Leny… cuide da minha esposa e do meu filho. Vou ganhar o máximo de tempo que puder.
De repente, a enorme serpente emergiu diante dele, seus olhos escuros e cruéis fixos no homem solitário que ousava desafiá-la. Bell parou, encarando aquela criatura, o símbolo do próprio terror, a poucos metros de distância.
Respirou fundo e ergueu a espada, esforçando-se para manter a voz firme enquanto gritava, fazendo suas palavras ressoarem no ar.
— Meu nome é Bell! Sou o capitão da guarda da cidade central… e vim aqui para executar você!
A resposta veio com uma voz sibilante e cheia de malícia, uma voz que não deveria pertencer a um monstro.
— Humano, quantos anos você tem? — perguntou a serpente, inclinando a cabeça com curiosidade.
Bell hesitou, surpreso. Não era incomum que criaturas de grande poder falassem, mas aquilo o pegou desprevenido.
— Quarenta e dois… — respondeu, a voz vacilando por um instante.
A serpente bufou.
— Hm… então já é bem velho. Diga-me, alguém avisou que eu viria atacar esta cidade?
Bell sentiu um arrepio na espinha ao ouvir a palavra “atacar”. Esforçou-se para disfarçar o pânico que começava a se insinuar.
— Sim… recebi uma mensagem dizendo que você atacaria — respondeu, tentando soar firme.

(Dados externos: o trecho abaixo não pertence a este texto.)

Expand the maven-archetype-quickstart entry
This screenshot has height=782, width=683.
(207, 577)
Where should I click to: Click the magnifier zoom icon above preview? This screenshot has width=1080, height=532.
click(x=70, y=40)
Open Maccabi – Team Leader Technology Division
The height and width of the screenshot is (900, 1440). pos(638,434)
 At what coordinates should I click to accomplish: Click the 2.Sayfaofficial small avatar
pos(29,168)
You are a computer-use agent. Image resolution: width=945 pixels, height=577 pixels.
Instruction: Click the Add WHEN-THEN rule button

A serpente riu, uma risada baixa e ameaçadora que reverberou pelo chão.
— Interessante… parece que deixar aquele humano vivo não foi tão inútil, afinal. Mas me diga, você é o único tolo que veio me enfrentar?
— Só um humano idiota, interrompendo a sua festa… — Bell murmurou, numa tentativa de ganhar tempo. Se conseguisse distrair a criatura, talvez houvesse uma chance para os outros fugirem.

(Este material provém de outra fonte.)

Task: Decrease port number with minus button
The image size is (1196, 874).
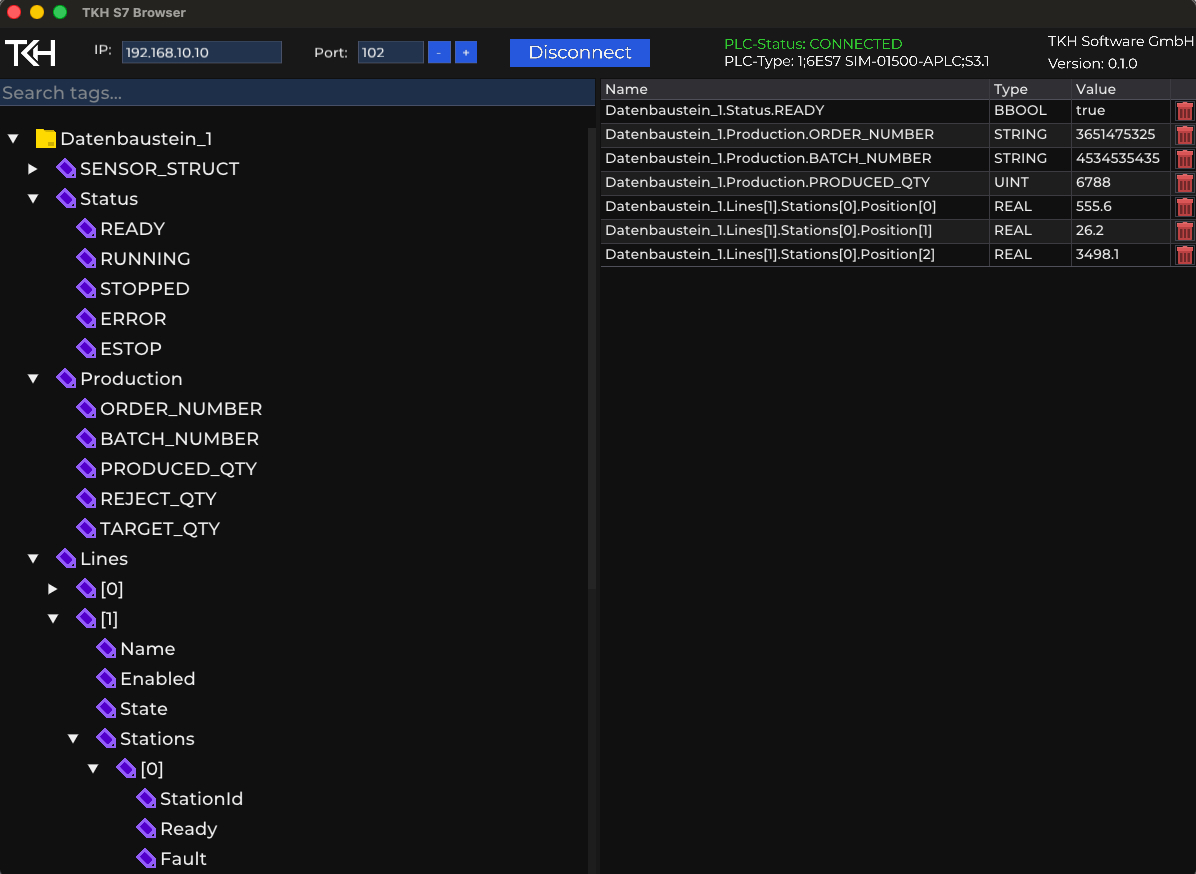Action: [x=439, y=53]

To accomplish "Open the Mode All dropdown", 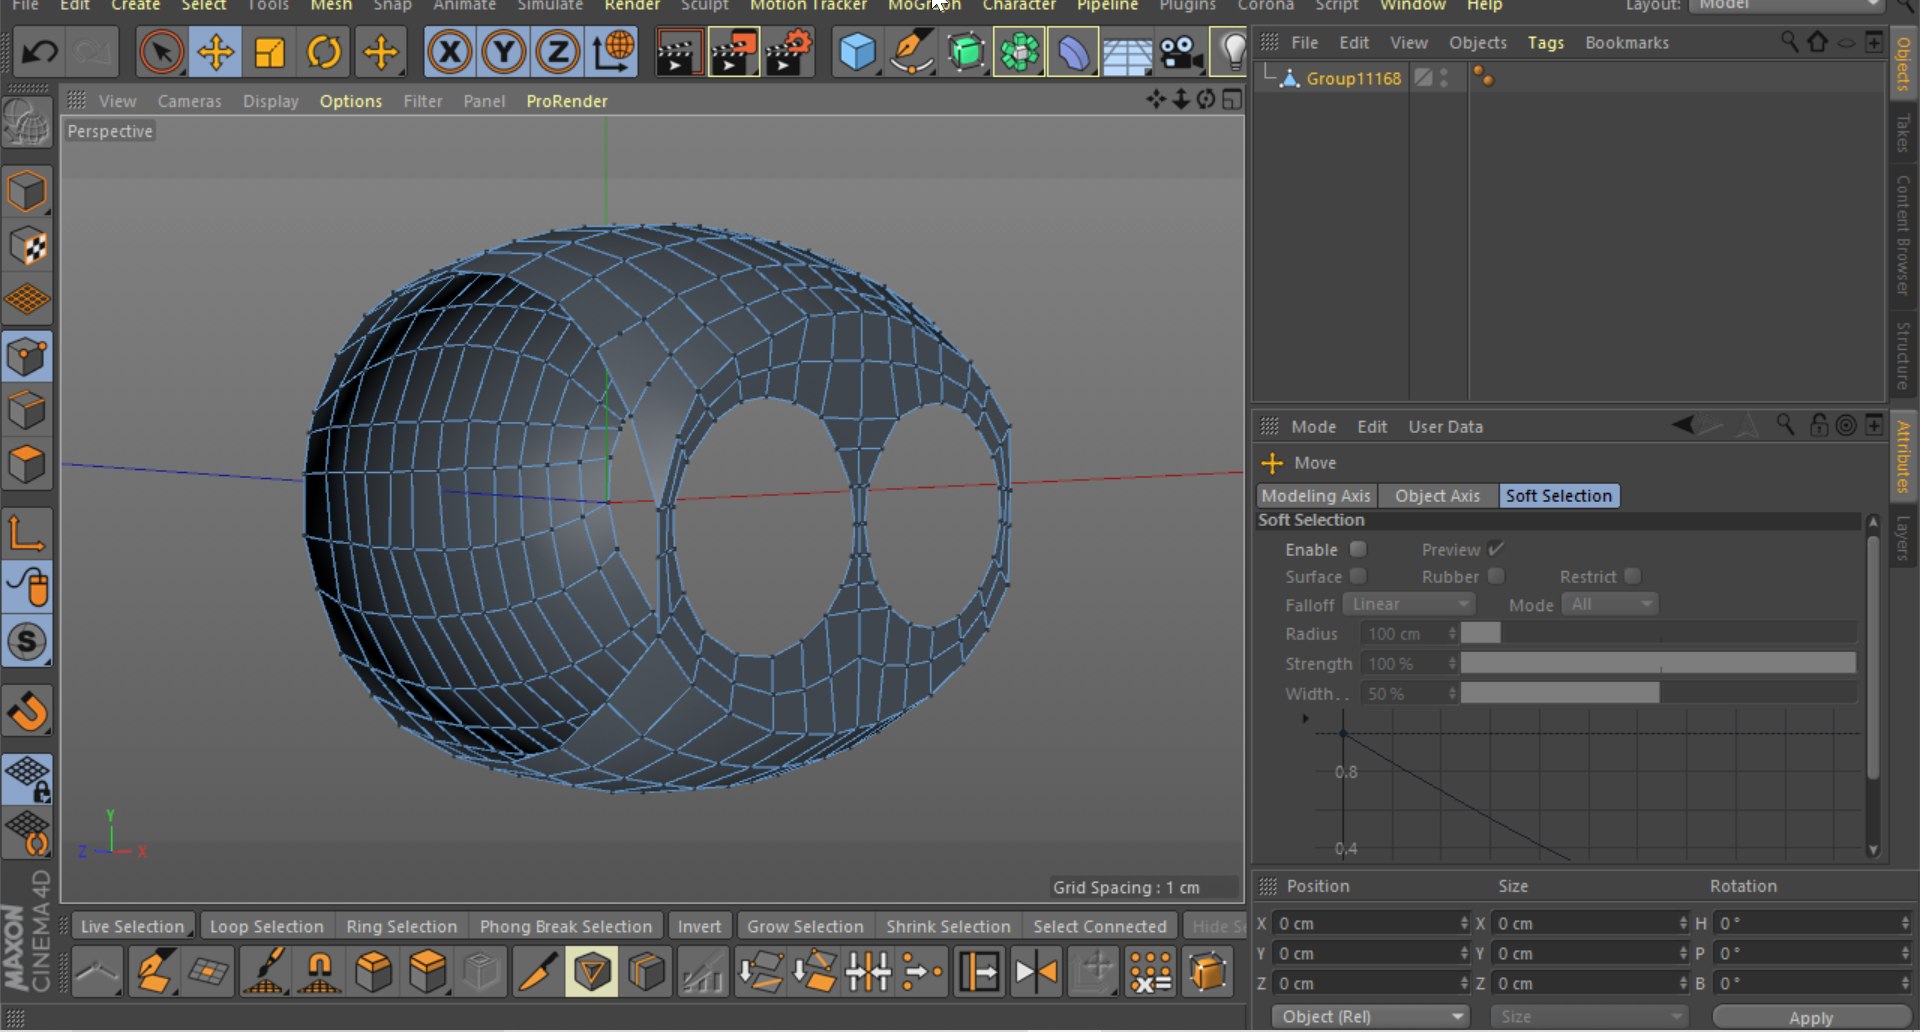I will coord(1609,604).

— Sinto muito, humano. Mas nenhum de vocês irá sobreviver — a voz da serpente gotejava frieza, quase prazer em seu tom.
Bell sentiu um nó na garganta. Seria verdade? Todo seu esforço… tudo o que tentava fazer… era inútil?
— O que… o que você disse!? — murmurou, o medo crescendo como uma sombra dentro dele.
A serpente riu novamente, impiedosa.
— Eu sinto o calor dos seus corpos. Mesmo que tentem fugir, precisam correr muitos quilômetros para escapar de mim. Vou caçar cada um de vocês, um por um… até não sobrar mais ninguém.
Bell sentiu a raiva borbulhar. Ele não deixaria que isso acontecesse, não importava o que custasse. Agarrou a espada com força, assumindo posição de combate. Não podia desistir… não enquanto sua família ainda estivesse lá fora.
— Humano, é inútil — zombou a serpente, com um sorriso de escárnio. — Se tivessem pedido ajuda quando receberam a mensagem, talvez tivessem uma chance melhor.
— Em um único dia? Você acha mesmo que teríamos tempo para isso? — gritou Bell, incrédulo.
A serpente inclinou a cabeça, como se refletisse, e depois, cansada da conversa, ergueu a cauda, seu golpe mortal prestes a se abater sobre ele.
— Até nunca mais, humano.
O terror invadiu Bell como um furacão, e ele reagiu num ato de puro instinto.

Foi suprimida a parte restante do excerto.